Das mit der erhöhten Lebenserwartung sehe ich nicht ganz so positiv, Herr von Loewenstern. Warum? Nun, damit werden auch Bundes- und Bundestagspräsidenten, Minister, Staats- und parlamentarische Staatssekretäre sowie Bundestagsabgeordnete älter und genießen somit länger ihre, von uns erarbeiteten enormen Altersbezüge. An die unverdienten Altersbezüge unserer Neubürger will ich dabei gar nicht denken. Ich kann mir ja nicht schon am Vormittag die Welt schön saufen.

Ilona Grimm / 05.01.2020

Danke für Ihren schwarz-humorigen Kracher zum Einstand in die zwanziger Jahre des 21. Jahrhunderts. Über die Raute des Grauens sage ich nichts mehr; was danach kommt, wird entweder schlimmer oder auch nicht besser. Die beiden SPD-Chefs sind in der Tat Walking Dead mit dem Charisma von Moorleichen, und es wichtig, herauszustellen, wer von beiden die Frau ist. Dass fff und Greta schwächeln, macht auch mir Hoffnung; von XR hört man gar nichts mehr. Davon, dass der Flug-Tourismus Einbußen zu verzeichnen hat, auch nicht. Schön. »2020 ist das Jahr vor 2021. Erst ab dann könnte es wirklich übel werden.« Tja, da haben Sie wohl Recht, werter Herr von Loewenstern. Aber vielleicht können wir ja doch noch Sand oder Geröll ins Getriebe werfen??

HaJo Wolf / 05.01.2020

Noch geht es uns gut. Aber das wird sich immer schneller ändern: wir, die wir etwas haben und geschaffen habe, werden von der linksgrünen Mafia immer weiter ausgeblutet. Am Beginn des nächsten Jahres werden wir erheblich schlechter da stehen, wird der anteil von radikalen Minderheiten gewachsen sein, wird man als normaler Deutscher nur noch eines dürfen: Schnauze halten und zahlen.

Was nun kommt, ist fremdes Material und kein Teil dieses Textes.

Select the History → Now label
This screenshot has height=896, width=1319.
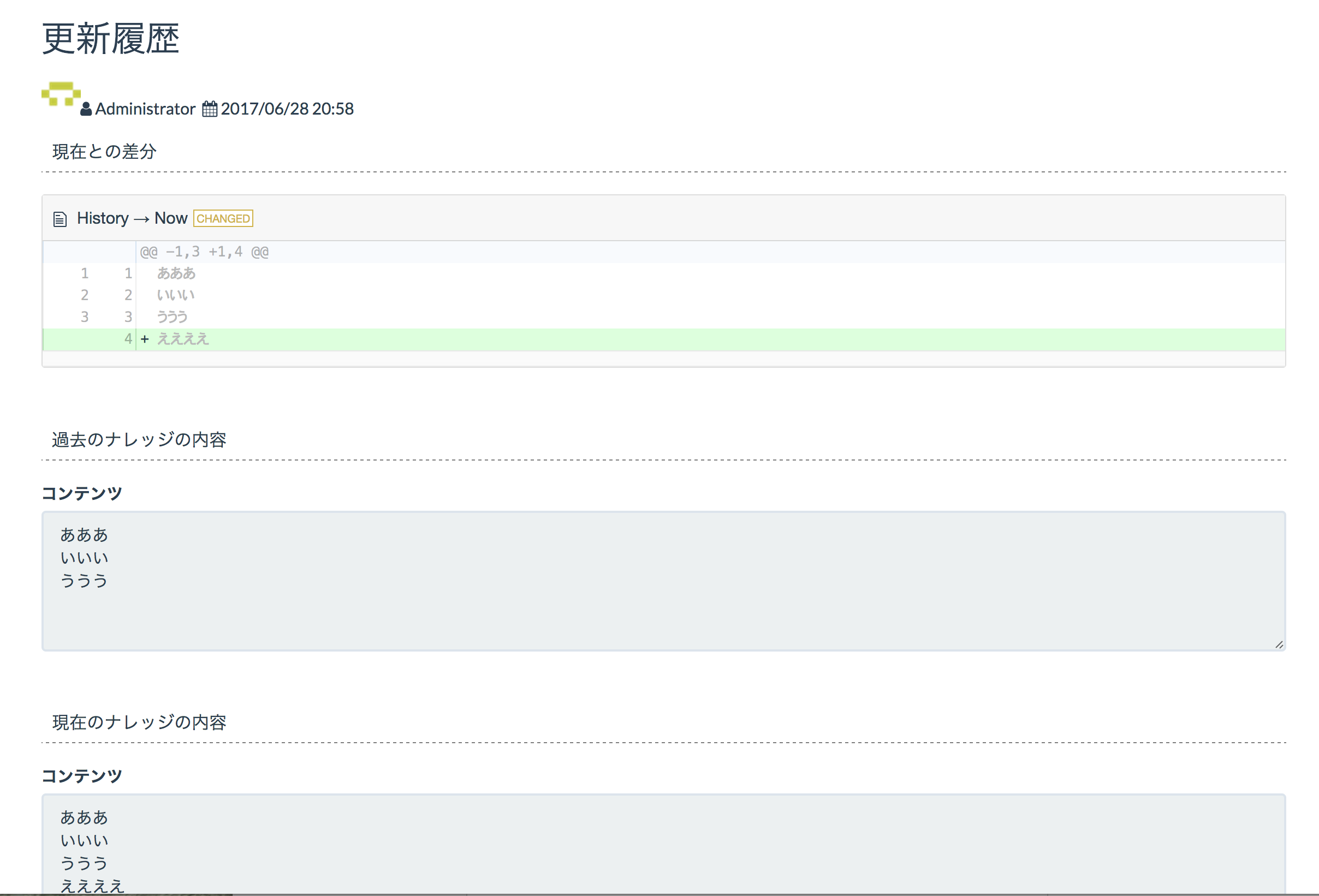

F. Auerbacher / 05.01.2020

Köstlich, vielen Dank! Ein echter Loewenstern!

K.Anton / 05.01.2020

Grossartig. Das Jahr 2020 schaut gleich viel sonniger ( und sowieso wärmer…) aus. Danke!

Hermann Schulte-Vennbur / 05.01.2020

Dass die Drohkulisse der SPD, wir steigen aus, nicht glaubhaft ist, hat ja bereits die Kehrtwende des neuen Duos nach der Wahl gezeigt. Das heißt leider nicht, dass sie AM nicht noch einiges abpressen könnten: zum einen, weil die dasselbe will und zum anderen, weil es ihr völlig gleichgültig ist. Die Frage ist letztlich, wie viel Widerstandskraft noch in der CDU ist. Immerhin hat die Kandidatin vom Kanzleramt und Bundesgeschäftsstelle der CDU die Wahl zur Vorsitzenden nur sehr knapp gewonnen.